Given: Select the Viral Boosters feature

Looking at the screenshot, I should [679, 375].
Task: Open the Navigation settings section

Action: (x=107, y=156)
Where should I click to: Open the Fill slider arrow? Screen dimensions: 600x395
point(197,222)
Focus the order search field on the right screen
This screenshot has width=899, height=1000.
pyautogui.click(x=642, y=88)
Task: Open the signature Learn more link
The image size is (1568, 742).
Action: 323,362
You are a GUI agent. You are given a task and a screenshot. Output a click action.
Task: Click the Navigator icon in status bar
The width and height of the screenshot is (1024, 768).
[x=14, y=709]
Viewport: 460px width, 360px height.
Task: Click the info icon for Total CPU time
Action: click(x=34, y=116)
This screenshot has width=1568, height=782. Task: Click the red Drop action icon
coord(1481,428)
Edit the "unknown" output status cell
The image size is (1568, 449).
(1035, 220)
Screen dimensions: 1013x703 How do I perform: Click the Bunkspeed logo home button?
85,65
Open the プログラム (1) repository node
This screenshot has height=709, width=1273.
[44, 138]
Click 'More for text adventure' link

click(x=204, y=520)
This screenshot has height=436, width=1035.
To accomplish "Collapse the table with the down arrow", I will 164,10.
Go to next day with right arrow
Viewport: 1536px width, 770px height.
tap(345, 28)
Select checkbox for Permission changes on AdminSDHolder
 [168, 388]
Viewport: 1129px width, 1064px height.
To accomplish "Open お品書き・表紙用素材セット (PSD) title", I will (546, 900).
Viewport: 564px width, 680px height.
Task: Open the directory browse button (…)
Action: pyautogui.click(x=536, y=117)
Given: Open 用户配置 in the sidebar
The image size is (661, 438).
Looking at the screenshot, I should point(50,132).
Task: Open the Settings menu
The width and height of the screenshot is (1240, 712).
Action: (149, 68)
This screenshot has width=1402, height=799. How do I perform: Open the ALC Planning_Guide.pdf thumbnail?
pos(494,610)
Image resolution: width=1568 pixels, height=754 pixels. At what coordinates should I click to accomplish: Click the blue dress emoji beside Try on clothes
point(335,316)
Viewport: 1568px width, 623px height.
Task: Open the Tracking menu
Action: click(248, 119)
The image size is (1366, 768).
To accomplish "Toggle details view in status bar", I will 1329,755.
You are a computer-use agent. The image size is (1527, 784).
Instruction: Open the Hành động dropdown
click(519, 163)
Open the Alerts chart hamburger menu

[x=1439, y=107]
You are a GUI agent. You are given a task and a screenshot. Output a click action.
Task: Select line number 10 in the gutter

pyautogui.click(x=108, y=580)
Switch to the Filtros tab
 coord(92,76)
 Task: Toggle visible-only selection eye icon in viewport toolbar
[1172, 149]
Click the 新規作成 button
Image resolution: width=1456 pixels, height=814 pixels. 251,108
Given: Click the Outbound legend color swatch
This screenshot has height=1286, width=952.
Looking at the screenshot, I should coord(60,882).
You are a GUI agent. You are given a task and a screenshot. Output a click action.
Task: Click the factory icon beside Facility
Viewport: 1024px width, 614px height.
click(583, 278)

○ ○ ○ ○

» **Description of the task**
From top to bottom, repeat the material above word for word.

» **Response to the exercise**
Given: Select the Viral Boosters feature

Looking at the screenshot, I should [679, 375].
Task: Open the Navigation settings section

Action: (x=107, y=156)
Where should I click to: Open the Fill slider arrow? Screen dimensions: 600x395
point(197,222)
Focus the order search field on the right screen
This screenshot has width=899, height=1000.
pyautogui.click(x=642, y=88)
Task: Open the signature Learn more link
The image size is (1568, 742).
Action: 323,362
You are a GUI agent. You are given a task and a screenshot. Output a click action.
Task: Click the Navigator icon in status bar
The width and height of the screenshot is (1024, 768).
[x=14, y=709]
Viewport: 460px width, 360px height.
Task: Click the info icon for Total CPU time
Action: click(x=34, y=116)
This screenshot has width=1568, height=782. Task: Click the red Drop action icon
coord(1481,428)
Edit the "unknown" output status cell
The image size is (1568, 449).
(1035, 220)
Screen dimensions: 1013x703 How do I perform: Click the Bunkspeed logo home button?
85,65
Open the プログラム (1) repository node
This screenshot has height=709, width=1273.
[44, 138]
Click 'More for text adventure' link

click(x=204, y=520)
This screenshot has height=436, width=1035.
To accomplish "Collapse the table with the down arrow", I will 164,10.
Go to next day with right arrow
Viewport: 1536px width, 770px height.
tap(345, 28)
Select checkbox for Permission changes on AdminSDHolder
 [168, 388]
Viewport: 1129px width, 1064px height.
To accomplish "Open お品書き・表紙用素材セット (PSD) title", I will (546, 900).
Viewport: 564px width, 680px height.
Task: Open the directory browse button (…)
Action: pyautogui.click(x=536, y=117)
Given: Open 用户配置 in the sidebar
The image size is (661, 438).
Looking at the screenshot, I should point(50,132).
Task: Open the Settings menu
The width and height of the screenshot is (1240, 712).
Action: (149, 68)
This screenshot has width=1402, height=799. How do I perform: Open the ALC Planning_Guide.pdf thumbnail?
pos(494,610)
Image resolution: width=1568 pixels, height=754 pixels. At what coordinates should I click to accomplish: Click the blue dress emoji beside Try on clothes
point(335,316)
Viewport: 1568px width, 623px height.
Task: Open the Tracking menu
Action: click(248, 119)
The image size is (1366, 768).
To accomplish "Toggle details view in status bar", I will 1329,755.
You are a computer-use agent. The image size is (1527, 784).
Instruction: Open the Hành động dropdown
click(519, 163)
Open the Alerts chart hamburger menu

[x=1439, y=107]
You are a GUI agent. You are given a task and a screenshot. Output a click action.
Task: Select line number 10 in the gutter

pyautogui.click(x=108, y=580)
Switch to the Filtros tab
 coord(92,76)
 Task: Toggle visible-only selection eye icon in viewport toolbar
[1172, 149]
Click the 新規作成 button
Image resolution: width=1456 pixels, height=814 pixels. 251,108
Given: Click the Outbound legend color swatch
This screenshot has height=1286, width=952.
Looking at the screenshot, I should coord(60,882).
You are a GUI agent. You are given a task and a screenshot. Output a click action.
Task: Click the factory icon beside Facility
Viewport: 1024px width, 614px height.
click(583, 278)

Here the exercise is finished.